You assistance will be much appreciated. Thank you.

Yes, that’s definitely possible :slightly_smiling_face: You can do this by writing a custom recipe that returns the incoming stream of examples filtered by your model, and an update callback that updates your model with incoming answers.

You might find this example useful, which shows how to plug in a custom model in the loop, using the example of a simple dummy model:

There are basically 4 components here:

  • A generator that yields out annotation examples, e.g. from a file.
  • A function that takes a stream of examples, gets a score for each example from the model and yields (score, example) tuples.
  • A sorter function that takes a stream of (score, example) tuples and yields out examples. That’s where part of the active learning happens: based on the score, you can apply whatever metric to decide whether to send out an example or not. The built-in prefer_uncertain sorter uses an exponential moving average to track the score and will prefer scores closest to 0.5 – but you can also implement your own logic that handles this differently (high scores in certain conditions, low scores in others and so on).
  • An update function that takes a list of answers (the original example with an "answer" key that’s either "accept", "reject" or "ignore"). Based on that, you can then update your model accordingly. If you make your update function return the loss, that value will be used to calculate the progress bar, which is a rough estimate of when the loss will hit 0.
1 Like

Ines,

Many thanks for your comprehensive reply. I believe many of newcomers will find your reply much useful.

I want you to know I was able to complete all the steps you have outlined. At the moment, I am rather more interested in applying my own active learning function, such as (as presented in GitHub source; line 64):

stream = prefer_uncertain(model(stream))

would be:

stream = my_own_function(model(stream))

Is it possible?

I believe there should be no trouble, however, I cannot figure out the outputs of the prefer_uncertain(), so my own function would produce the same output for the stream. As before, you help is much appreciated.

Thanks, glad it was helpful!

Yes, you can replace that with your own function that takes a stream of (score, example) tuples and yields examples. Here'a a super basic example:

def my_own_function(scored_stream):
    for score, example in scored_stream:
        if score >= 0.5:
            yield example

Based on the score (and any other state), your function can then decide whether to send out an example or not. In a real-world scenario, you probably also want to be using an exponential moving average, or implement some other logic to make sure you never get stuck. The above code could potentially end up looping forever if the model ends up in a state where it always predicts low scores.

1 Like

Many thanks for your replies. The approach seems clear.

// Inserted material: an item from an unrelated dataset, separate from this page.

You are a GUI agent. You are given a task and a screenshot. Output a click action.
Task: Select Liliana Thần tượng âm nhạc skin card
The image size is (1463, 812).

For future Prodigy implementations, what I would find helpful, if sampling function (batch selection) could be wrapped up within custom active learning function instead of feeding it directly to the model.

At the moment the custom function only provides a threshold, but is not responsible for batching.

Some of the external AL libraries combine both (batch & AL algorithm) into single function (AL_method, batch_size).

Many thanks for your hard work.

Just to make sure I understand your question correctly: You mean, instead of specifying the batch_size in the recipe config or global config, the stream generator should be in charge of batching and batch sizing?

I was rather thinking on operating more on local level, within my_own_function, so complete batching and function processing would be within custom AL function.

Well, there is many ways to skin the cat. Thanks much for all your support.